Three months ago, I asked “should NC courts continue to withhold lists of potentially ineligible voters from election officials?” Apparently, Democrats in the General Assembly think so. SB 250 (Remove Foreign Citizens from Voting Rolls) has come up for votes in both the House and the Senate over the past several months, with the latest versions in each chamber passing on party-line votes.
In debate on a revised version of the bill in the House Rules Committee on October 1, Rep. Marcia Morey (D-Durham) claimed that SB 250 was a “voter suppression bill.” Other Democrats have objected to a provision in the bill that makes the names of those removed from voter rolls for not being citizens public.

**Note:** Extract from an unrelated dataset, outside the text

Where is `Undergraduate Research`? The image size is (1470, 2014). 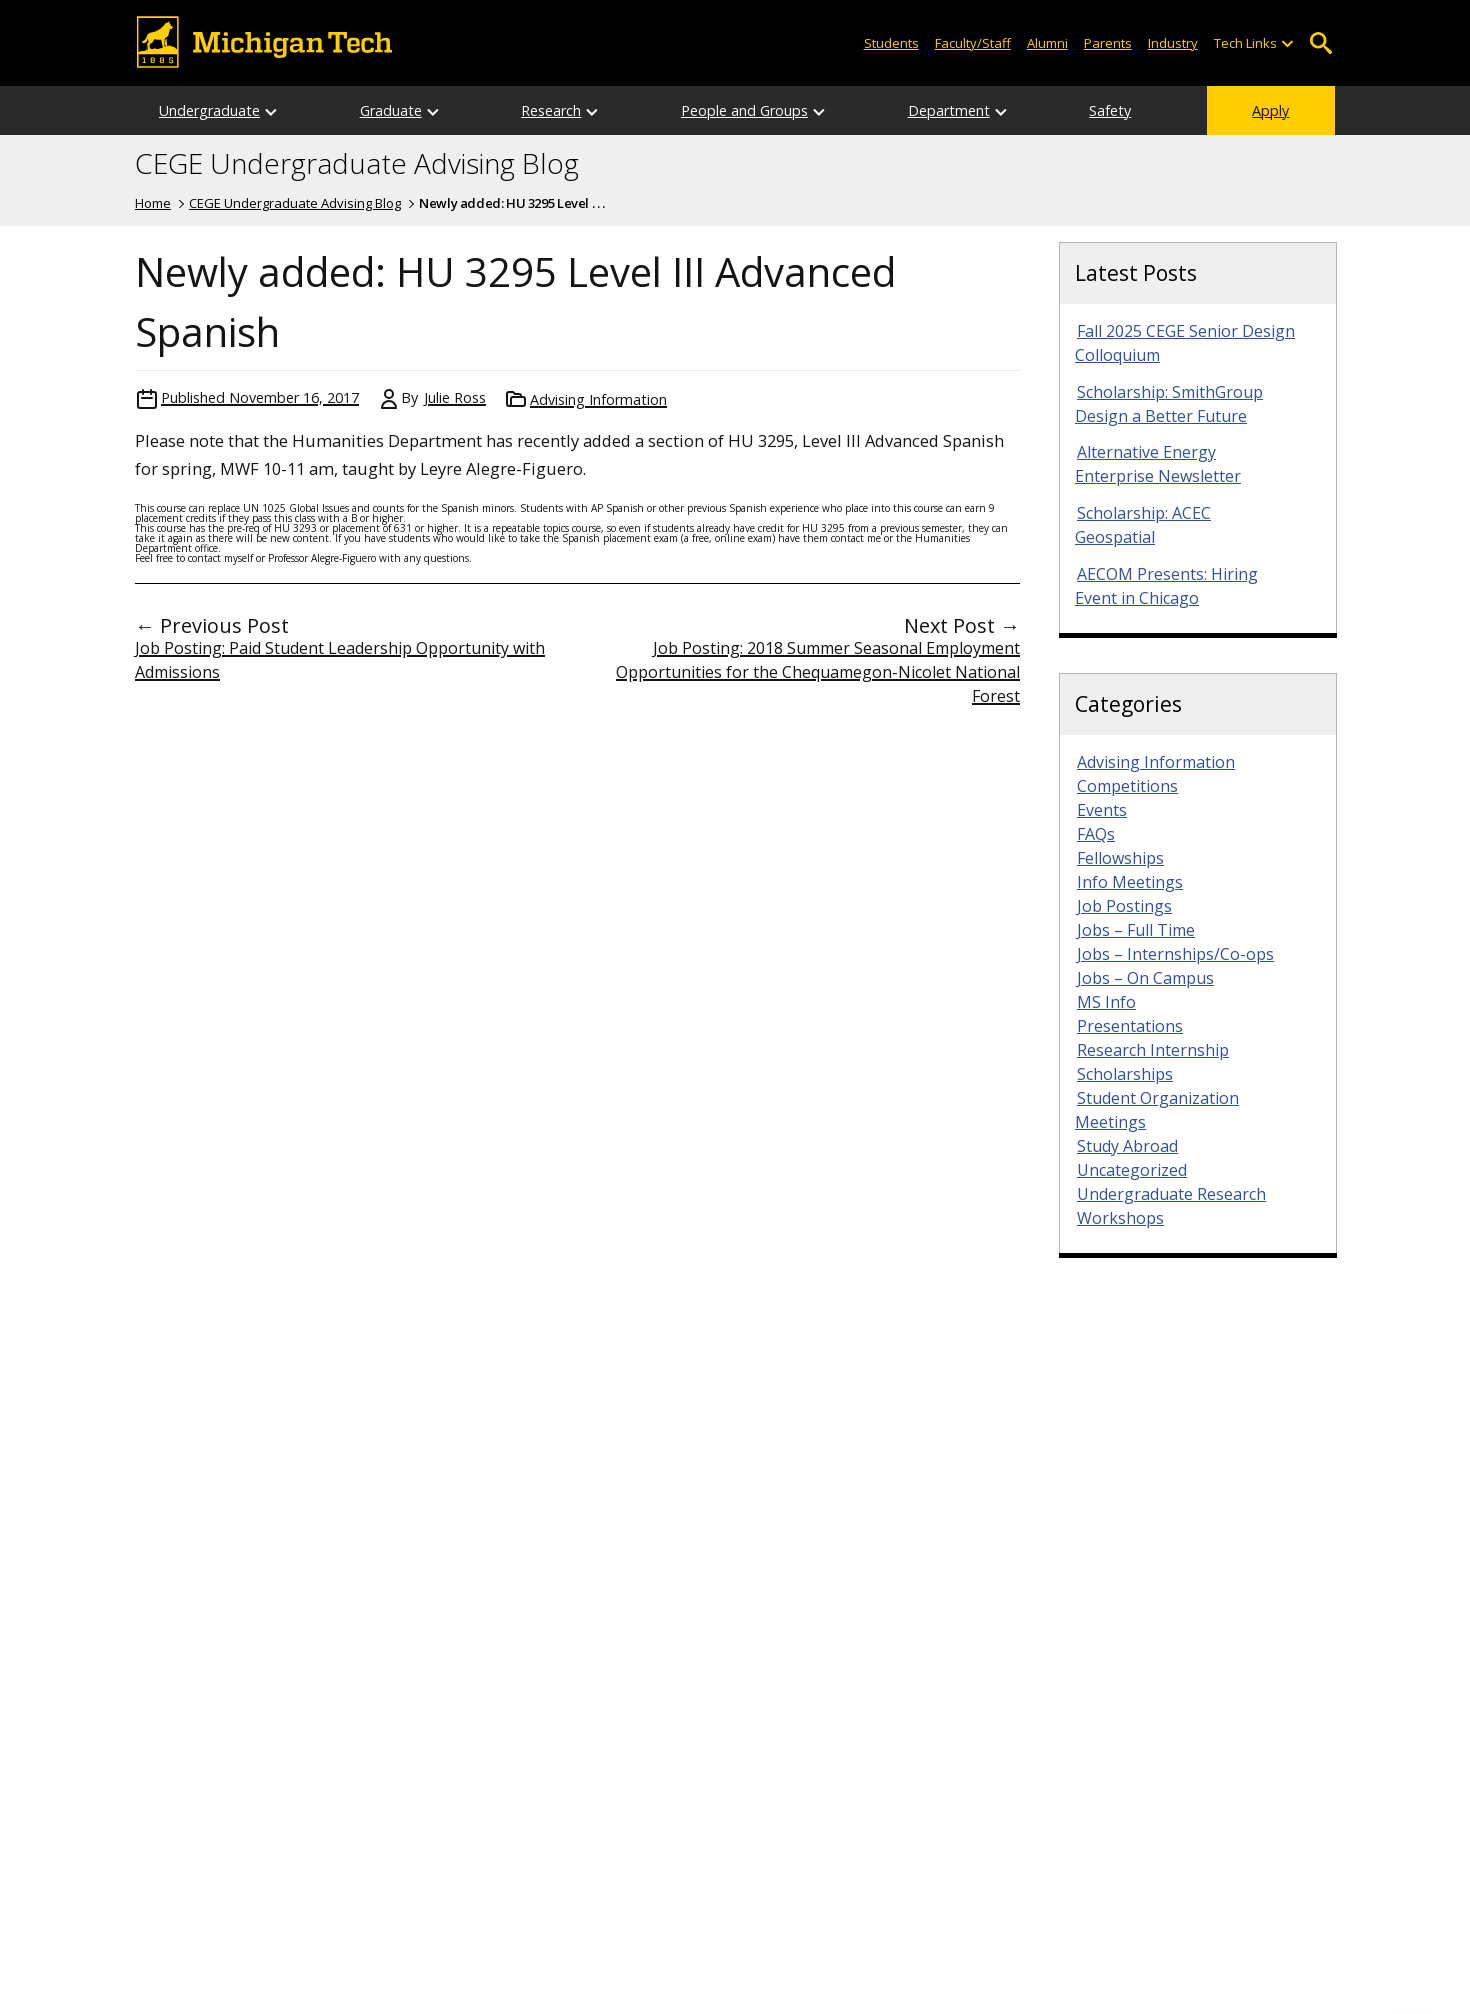
Undergraduate Research is located at coordinates (1171, 1194).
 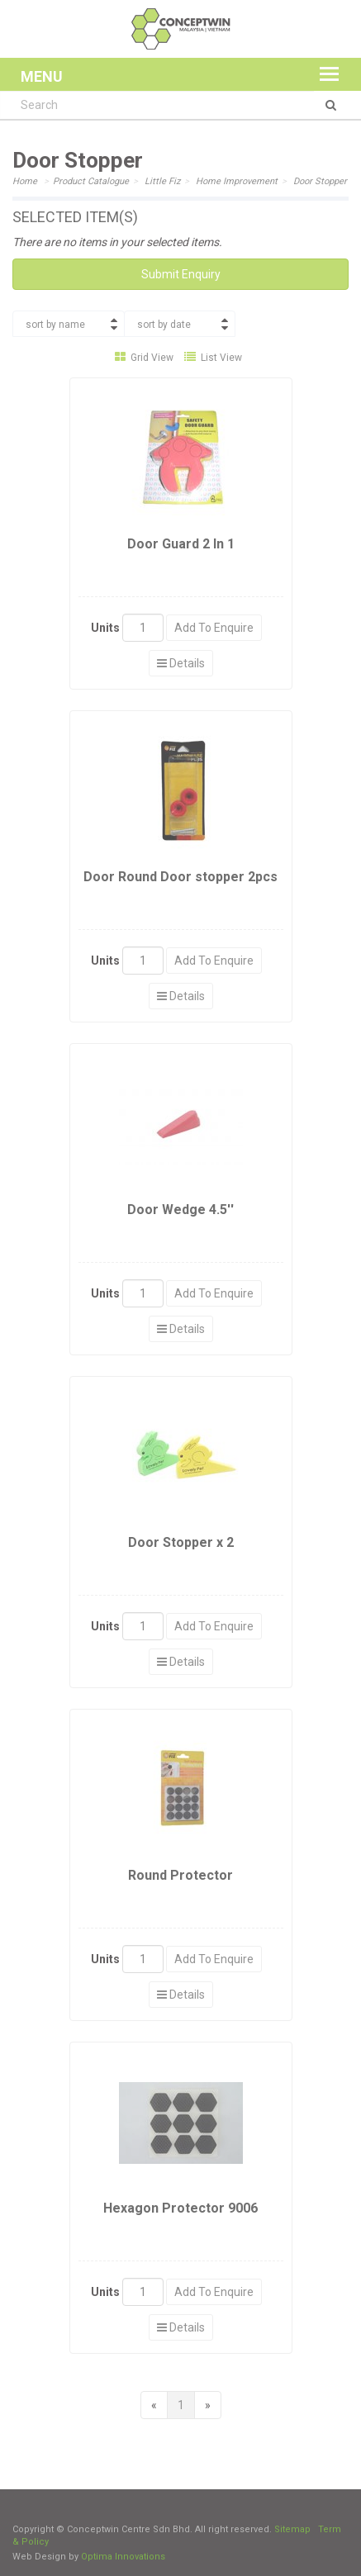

Removing non-citizens from voter rolls should be a consensus issue. There is already a mechanism in place for people scheduled to be removed from voter rolls to be notified and have an opportunity to stop the removal. Last year, 19 people were charged with illegal voting due to not being citizens. During trials on those cases U.S. District Court Judge Terrence Boyle harshly criticized election officials for misconduct in not previously removing those people from voting roles. While we can argue about the extent of the problem of non-citizens voting, it is a demonstrably real problem.
Since both chambers of the General Assembly have passed different versions of the bill, they will have to be reconciled before a final bill can advance to an expected veto by Gov. Roy Cooper.